● **TASK GOAL**
When you reach the line in the listing below that contains "This screenshot has width=999, height=556.", begin returning lines exactly as written, and stop after the line that contains "You are a computer-use agent. Image". Return no other lines.

[Start of section]

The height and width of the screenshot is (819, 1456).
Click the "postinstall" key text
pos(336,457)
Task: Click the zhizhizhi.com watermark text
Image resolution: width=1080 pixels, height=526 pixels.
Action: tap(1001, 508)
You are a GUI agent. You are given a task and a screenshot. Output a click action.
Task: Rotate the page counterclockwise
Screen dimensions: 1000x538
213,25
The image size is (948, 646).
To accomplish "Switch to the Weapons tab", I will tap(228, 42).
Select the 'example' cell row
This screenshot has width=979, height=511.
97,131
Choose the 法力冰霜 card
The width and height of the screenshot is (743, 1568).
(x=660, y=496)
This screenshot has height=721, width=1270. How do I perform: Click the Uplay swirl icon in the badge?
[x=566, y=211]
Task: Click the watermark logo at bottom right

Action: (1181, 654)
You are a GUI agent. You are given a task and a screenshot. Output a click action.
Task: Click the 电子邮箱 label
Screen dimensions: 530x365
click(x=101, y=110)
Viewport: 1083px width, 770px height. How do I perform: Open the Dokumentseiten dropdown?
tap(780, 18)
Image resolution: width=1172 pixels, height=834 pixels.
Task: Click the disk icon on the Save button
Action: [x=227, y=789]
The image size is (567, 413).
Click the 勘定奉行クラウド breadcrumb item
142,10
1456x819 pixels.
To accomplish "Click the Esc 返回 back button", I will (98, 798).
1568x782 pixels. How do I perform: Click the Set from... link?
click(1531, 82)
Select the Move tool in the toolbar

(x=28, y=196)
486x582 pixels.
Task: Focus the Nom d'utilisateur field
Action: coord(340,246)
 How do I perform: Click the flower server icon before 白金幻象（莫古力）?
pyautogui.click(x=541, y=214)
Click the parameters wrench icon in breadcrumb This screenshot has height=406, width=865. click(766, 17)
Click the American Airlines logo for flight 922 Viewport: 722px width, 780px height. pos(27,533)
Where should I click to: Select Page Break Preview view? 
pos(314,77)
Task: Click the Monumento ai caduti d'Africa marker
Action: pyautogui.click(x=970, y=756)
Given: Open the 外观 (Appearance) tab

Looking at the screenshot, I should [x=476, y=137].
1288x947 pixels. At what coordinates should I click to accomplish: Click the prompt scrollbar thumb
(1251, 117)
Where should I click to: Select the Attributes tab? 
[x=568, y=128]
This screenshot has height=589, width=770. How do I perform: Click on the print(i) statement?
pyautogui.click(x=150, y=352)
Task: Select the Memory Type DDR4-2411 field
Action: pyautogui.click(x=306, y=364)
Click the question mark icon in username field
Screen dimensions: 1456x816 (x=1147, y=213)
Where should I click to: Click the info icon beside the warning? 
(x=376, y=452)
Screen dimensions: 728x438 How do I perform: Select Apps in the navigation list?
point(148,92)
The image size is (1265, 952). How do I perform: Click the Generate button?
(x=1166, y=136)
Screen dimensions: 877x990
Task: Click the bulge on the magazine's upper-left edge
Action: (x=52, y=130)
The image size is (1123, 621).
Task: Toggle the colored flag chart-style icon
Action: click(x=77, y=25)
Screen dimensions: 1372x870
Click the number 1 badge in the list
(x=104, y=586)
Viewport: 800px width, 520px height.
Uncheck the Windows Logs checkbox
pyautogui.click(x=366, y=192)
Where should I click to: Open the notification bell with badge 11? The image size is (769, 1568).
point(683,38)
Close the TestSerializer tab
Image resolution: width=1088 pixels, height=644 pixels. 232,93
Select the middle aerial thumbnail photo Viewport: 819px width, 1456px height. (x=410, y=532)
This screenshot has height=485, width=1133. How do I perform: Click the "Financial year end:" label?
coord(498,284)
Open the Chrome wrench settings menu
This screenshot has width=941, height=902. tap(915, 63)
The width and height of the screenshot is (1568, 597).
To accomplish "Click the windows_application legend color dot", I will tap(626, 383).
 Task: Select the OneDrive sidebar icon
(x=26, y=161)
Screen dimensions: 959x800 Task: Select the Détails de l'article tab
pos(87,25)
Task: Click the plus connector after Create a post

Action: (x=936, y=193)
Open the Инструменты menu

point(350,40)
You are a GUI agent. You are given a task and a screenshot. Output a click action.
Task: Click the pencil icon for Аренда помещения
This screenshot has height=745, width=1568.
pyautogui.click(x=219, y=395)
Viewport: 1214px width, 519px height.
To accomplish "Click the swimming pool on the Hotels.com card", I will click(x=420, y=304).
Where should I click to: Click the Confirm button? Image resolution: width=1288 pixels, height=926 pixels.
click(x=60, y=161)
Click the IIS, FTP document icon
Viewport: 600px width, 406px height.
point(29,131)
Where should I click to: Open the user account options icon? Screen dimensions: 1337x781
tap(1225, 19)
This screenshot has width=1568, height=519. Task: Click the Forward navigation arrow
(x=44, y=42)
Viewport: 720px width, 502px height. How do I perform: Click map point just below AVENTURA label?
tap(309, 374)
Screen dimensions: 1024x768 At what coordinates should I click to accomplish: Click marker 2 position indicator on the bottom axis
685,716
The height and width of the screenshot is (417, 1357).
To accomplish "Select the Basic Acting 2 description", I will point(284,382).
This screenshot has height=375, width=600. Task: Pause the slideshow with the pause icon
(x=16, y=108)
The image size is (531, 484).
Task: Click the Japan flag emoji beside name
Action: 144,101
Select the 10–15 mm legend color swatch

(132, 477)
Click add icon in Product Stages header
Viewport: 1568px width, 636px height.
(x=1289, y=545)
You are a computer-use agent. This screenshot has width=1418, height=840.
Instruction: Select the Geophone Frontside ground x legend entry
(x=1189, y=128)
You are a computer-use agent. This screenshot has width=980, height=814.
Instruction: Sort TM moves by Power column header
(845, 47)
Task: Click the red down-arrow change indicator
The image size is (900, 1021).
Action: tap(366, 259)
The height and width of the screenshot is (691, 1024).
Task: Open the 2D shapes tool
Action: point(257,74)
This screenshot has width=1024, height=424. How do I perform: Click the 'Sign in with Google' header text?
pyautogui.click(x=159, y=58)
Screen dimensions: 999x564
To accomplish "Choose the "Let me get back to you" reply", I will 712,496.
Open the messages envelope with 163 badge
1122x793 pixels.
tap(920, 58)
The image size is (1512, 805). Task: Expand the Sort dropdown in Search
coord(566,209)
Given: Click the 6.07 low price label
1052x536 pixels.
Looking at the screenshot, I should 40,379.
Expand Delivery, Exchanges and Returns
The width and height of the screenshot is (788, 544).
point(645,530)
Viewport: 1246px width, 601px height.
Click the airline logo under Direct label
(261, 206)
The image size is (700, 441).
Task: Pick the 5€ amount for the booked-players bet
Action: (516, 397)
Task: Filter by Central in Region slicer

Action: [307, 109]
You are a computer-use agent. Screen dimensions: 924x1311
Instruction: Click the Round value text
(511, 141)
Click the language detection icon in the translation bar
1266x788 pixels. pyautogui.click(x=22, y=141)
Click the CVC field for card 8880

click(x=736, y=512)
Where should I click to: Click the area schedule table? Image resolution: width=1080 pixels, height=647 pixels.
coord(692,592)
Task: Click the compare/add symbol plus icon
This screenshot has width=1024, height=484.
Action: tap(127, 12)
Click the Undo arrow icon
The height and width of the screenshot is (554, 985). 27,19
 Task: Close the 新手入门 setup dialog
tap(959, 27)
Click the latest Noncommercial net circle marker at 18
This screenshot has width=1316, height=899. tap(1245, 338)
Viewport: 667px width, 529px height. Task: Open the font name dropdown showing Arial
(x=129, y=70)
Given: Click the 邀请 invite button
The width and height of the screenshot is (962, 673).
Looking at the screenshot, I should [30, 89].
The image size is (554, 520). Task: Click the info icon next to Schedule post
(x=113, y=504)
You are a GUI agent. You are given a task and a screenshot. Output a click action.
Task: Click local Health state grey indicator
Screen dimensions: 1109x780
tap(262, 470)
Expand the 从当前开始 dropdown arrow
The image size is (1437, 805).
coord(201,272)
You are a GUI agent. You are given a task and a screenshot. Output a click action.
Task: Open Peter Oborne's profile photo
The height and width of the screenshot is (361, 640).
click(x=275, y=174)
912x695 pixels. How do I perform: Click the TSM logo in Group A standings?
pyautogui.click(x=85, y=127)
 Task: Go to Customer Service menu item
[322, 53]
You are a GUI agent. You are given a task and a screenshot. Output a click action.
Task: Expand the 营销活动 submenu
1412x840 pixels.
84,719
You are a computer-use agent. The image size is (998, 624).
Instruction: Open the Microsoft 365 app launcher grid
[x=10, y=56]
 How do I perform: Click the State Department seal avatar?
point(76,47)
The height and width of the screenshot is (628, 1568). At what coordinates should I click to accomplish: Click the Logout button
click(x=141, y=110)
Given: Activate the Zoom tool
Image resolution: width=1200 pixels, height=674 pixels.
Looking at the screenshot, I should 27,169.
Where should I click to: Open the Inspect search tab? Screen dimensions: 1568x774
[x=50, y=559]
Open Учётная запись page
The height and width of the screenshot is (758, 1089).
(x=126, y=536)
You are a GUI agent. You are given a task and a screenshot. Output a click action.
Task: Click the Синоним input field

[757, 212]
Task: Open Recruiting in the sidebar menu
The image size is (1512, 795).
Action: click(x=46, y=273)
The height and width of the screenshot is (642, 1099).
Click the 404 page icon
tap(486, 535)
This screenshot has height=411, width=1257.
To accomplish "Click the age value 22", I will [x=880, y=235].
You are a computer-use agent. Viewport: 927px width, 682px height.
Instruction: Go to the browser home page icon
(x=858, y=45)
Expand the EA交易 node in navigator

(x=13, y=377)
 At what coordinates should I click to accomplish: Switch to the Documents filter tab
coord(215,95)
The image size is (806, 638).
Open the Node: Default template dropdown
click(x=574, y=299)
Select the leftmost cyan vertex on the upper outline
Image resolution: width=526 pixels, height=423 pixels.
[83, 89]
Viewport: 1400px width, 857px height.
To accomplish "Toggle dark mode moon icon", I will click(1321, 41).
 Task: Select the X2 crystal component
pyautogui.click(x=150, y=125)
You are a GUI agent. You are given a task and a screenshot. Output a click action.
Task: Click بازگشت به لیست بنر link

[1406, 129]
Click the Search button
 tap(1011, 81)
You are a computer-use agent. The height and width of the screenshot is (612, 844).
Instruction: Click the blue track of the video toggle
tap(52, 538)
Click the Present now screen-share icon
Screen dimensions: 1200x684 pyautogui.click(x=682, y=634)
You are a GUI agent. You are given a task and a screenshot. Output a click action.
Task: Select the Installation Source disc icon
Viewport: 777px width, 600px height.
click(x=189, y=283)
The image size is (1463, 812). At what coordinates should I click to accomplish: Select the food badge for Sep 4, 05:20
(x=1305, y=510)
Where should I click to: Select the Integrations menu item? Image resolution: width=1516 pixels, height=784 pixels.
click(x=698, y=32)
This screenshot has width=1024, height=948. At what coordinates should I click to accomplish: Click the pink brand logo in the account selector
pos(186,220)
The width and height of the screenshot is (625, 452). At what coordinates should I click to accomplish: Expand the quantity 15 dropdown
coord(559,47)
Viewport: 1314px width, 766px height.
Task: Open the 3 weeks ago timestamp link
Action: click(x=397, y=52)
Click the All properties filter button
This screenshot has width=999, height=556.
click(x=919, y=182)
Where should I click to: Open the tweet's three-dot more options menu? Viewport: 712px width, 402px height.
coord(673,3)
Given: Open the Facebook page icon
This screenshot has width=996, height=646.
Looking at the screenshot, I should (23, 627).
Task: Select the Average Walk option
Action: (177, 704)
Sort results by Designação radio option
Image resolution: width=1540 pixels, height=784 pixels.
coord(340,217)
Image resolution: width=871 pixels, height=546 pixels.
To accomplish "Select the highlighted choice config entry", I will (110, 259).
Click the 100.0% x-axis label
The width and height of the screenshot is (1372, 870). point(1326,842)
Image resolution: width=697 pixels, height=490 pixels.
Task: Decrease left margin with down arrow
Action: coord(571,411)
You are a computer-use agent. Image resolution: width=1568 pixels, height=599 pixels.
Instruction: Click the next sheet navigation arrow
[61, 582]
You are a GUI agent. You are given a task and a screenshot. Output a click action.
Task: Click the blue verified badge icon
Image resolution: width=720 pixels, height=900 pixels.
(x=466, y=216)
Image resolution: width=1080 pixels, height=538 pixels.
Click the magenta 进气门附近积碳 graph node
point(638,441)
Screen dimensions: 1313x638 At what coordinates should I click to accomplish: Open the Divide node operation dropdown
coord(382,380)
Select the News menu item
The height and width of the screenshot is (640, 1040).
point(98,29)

[End of section]

● **FINAL ANSWER**
This screenshot has width=999, height=556.
click(x=919, y=182)
Where should I click to: Open the tweet's three-dot more options menu? Viewport: 712px width, 402px height.
coord(673,3)
Given: Open the Facebook page icon
This screenshot has width=996, height=646.
Looking at the screenshot, I should (23, 627).
Task: Select the Average Walk option
Action: (177, 704)
Sort results by Designação radio option
Image resolution: width=1540 pixels, height=784 pixels.
coord(340,217)
Image resolution: width=871 pixels, height=546 pixels.
To accomplish "Select the highlighted choice config entry", I will (110, 259).
Click the 100.0% x-axis label
The width and height of the screenshot is (1372, 870). point(1326,842)
Image resolution: width=697 pixels, height=490 pixels.
Task: Decrease left margin with down arrow
Action: coord(571,411)
You are a computer-use agent. Image resolution: width=1568 pixels, height=599 pixels.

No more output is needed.